What you should do :: A word-for-word copy of the entries, with the images left out, is what you should write.

(Excerpts from a dataset)
--- START ---
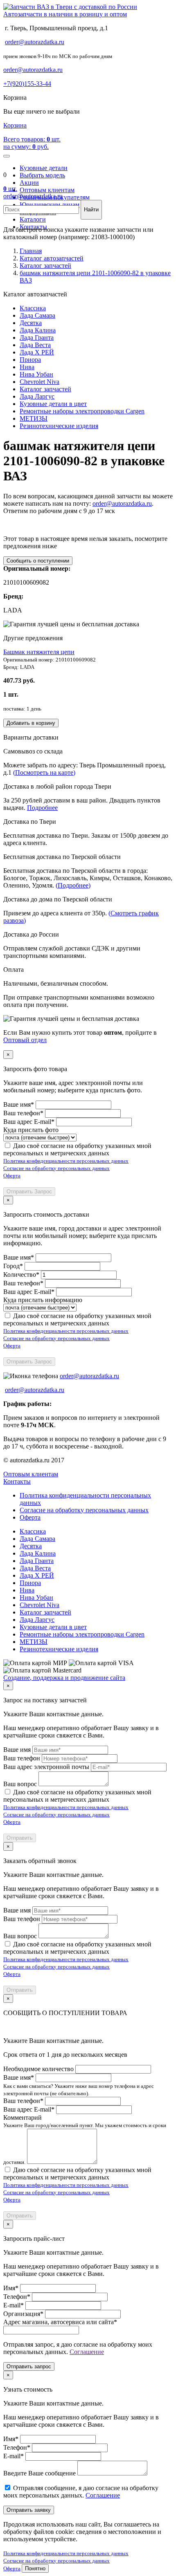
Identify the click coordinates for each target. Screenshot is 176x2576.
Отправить (20, 1838)
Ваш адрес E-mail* (28, 1121)
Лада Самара (37, 315)
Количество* (21, 1274)
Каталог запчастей (45, 389)
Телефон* (16, 2296)
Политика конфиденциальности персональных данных (66, 1161)
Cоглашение (87, 2351)
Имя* (10, 2288)
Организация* (23, 2313)
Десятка (31, 322)
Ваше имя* (18, 1104)
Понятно (35, 2568)
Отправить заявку (29, 2510)
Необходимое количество (38, 2068)
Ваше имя (17, 1749)
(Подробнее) (73, 885)
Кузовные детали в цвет (53, 403)
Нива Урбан (36, 374)
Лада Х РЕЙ (37, 352)
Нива (27, 366)
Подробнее (42, 807)
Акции (29, 182)
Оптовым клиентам (47, 189)
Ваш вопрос (20, 1783)
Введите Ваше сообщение (39, 2473)
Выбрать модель (42, 175)
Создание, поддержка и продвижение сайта (64, 1677)
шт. (10, 188)
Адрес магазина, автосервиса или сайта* (60, 2321)
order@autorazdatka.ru (34, 41)
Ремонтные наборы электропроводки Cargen (82, 411)
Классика (33, 308)
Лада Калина (38, 330)
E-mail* (13, 2305)
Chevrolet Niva (39, 381)
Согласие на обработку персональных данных (56, 1168)
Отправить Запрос (29, 1191)
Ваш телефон (21, 1758)
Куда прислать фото (31, 1129)
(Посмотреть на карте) (44, 772)
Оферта (11, 1176)
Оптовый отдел (25, 1039)
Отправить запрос (29, 2366)
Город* (13, 1265)
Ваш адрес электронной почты (46, 1766)
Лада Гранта (37, 337)
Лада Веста (35, 344)
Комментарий (22, 2117)
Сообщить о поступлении (38, 561)
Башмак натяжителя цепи (38, 651)
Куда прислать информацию (42, 1299)
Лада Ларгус (37, 396)
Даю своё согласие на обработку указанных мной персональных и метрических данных (77, 1149)
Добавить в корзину (31, 723)
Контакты (17, 1481)
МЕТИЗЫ (33, 418)
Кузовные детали (44, 167)
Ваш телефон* (23, 1113)
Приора (30, 359)
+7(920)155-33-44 (27, 83)
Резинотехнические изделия (59, 425)
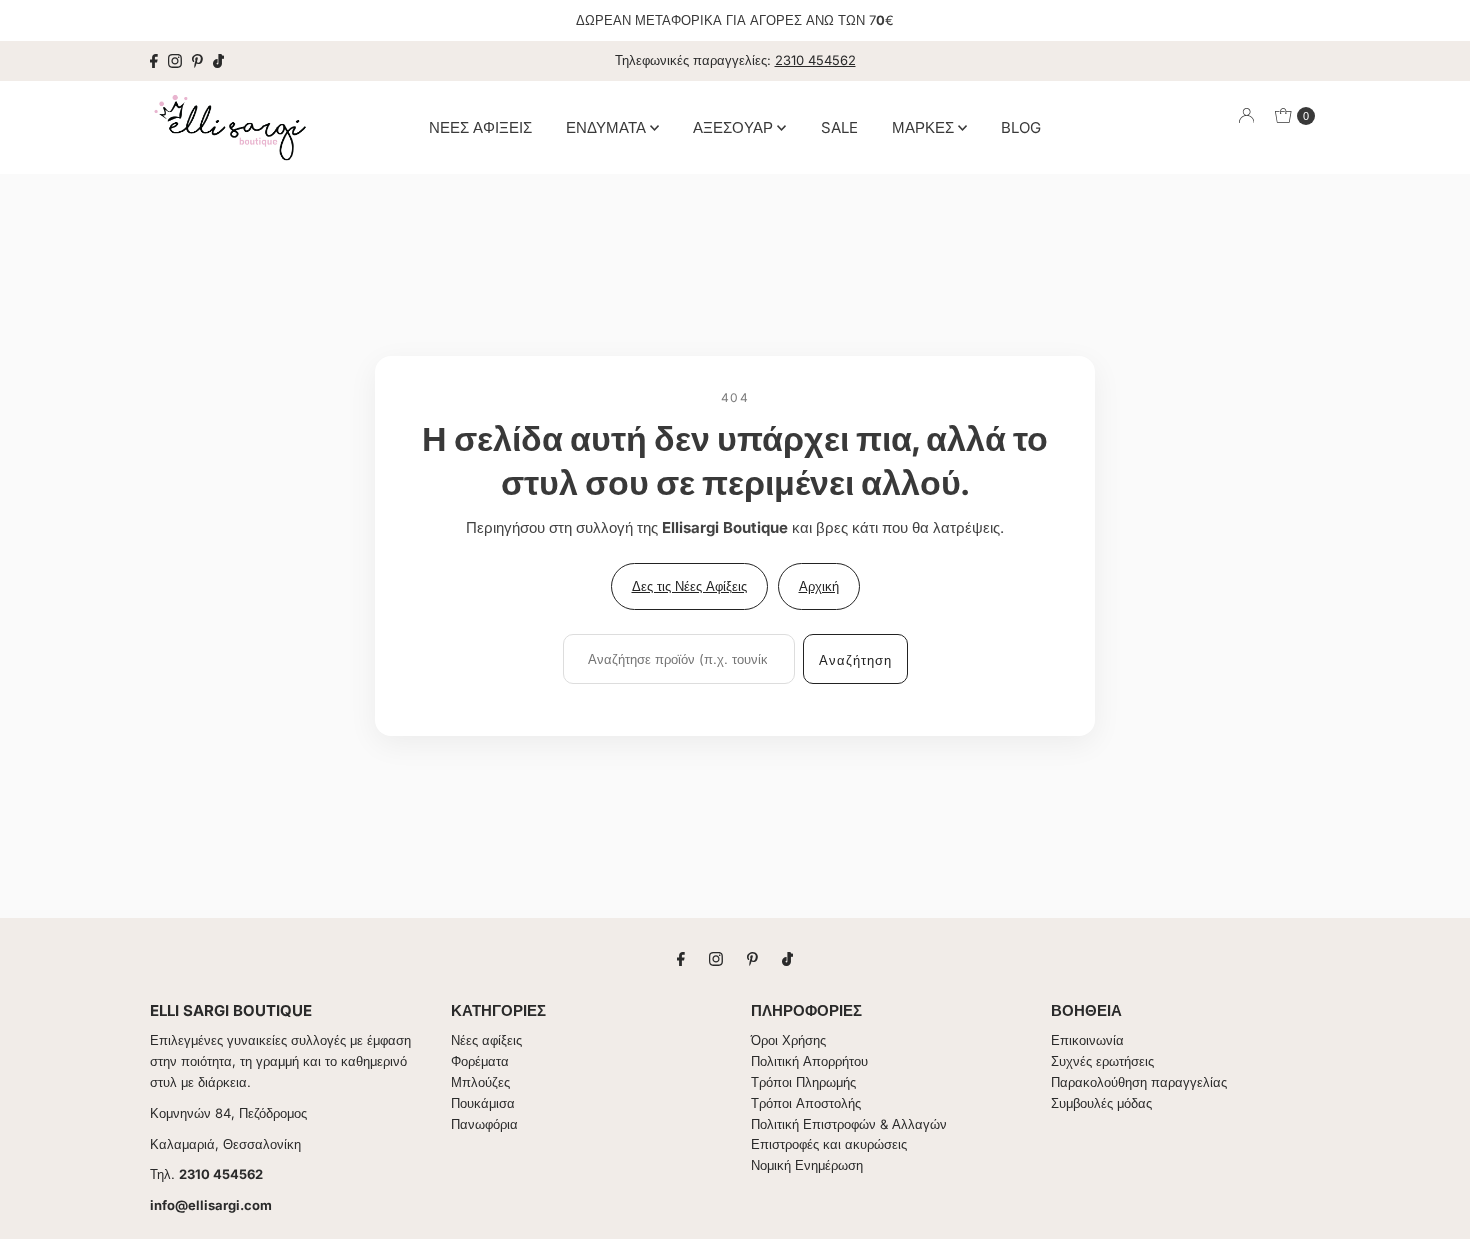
--- END ---
Response ::
Identify the click coordinates for each target. Screenshot is 176x2576.
Отправить (20, 1838)
Ваш адрес E-mail* (28, 1121)
Лада Самара (37, 315)
Количество* (21, 1274)
Каталог запчастей (45, 389)
Телефон* (16, 2296)
Политика конфиденциальности персональных данных (66, 1161)
Cоглашение (87, 2351)
Имя* (10, 2288)
Организация* (23, 2313)
Десятка (31, 322)
Ваше имя* (18, 1104)
Понятно (35, 2568)
Отправить заявку (29, 2510)
Необходимое количество (38, 2068)
Ваше имя (17, 1749)
(Подробнее) (73, 885)
Кузовные детали в цвет (53, 403)
Нива Урбан (36, 374)
Лада Х РЕЙ (37, 352)
Нива (27, 366)
Подробнее (42, 807)
Акции (29, 182)
Оптовым клиентам (47, 189)
Ваш вопрос (20, 1783)
Введите Ваше сообщение (39, 2473)
Выбрать модель (42, 175)
Создание, поддержка и продвижение сайта (64, 1677)
шт. (10, 188)
Адрес магазина, автосервиса или сайта* (60, 2321)
order@autorazdatka.ru (34, 41)
Ремонтные наборы электропроводки Cargen (82, 411)
Классика (33, 308)
Лада Калина (38, 330)
E-mail* (13, 2305)
Chevrolet Niva (39, 381)
Согласие на обработку персональных данных (56, 1168)
Отправить Запрос (29, 1191)
Ваш телефон (21, 1758)
Куда прислать фото (31, 1129)
(Посмотреть на карте) (44, 772)
Оферта (11, 1176)
Оптовый отдел (25, 1039)
Отправить запрос (29, 2366)
Город* (13, 1265)
Ваш адрес электронной почты (46, 1766)
Лада Гранта (37, 337)
Лада Веста (35, 344)
Комментарий (22, 2117)
Сообщить о поступлении (38, 561)
Башмак натяжителя цепи (38, 651)
Куда прислать информацию (42, 1299)
Лада Ларгус (37, 396)
Даю своё согласие на обработку указанных мной персональных и метрических данных (77, 1149)
Добавить в корзину (31, 723)
Контакты (17, 1481)
МЕТИЗЫ (33, 418)
Кузовные детали (44, 167)
Ваш телефон* (23, 1113)
Приора (30, 359)
+7(920)155-33-44 (27, 83)
Резинотехнические изделия (59, 425)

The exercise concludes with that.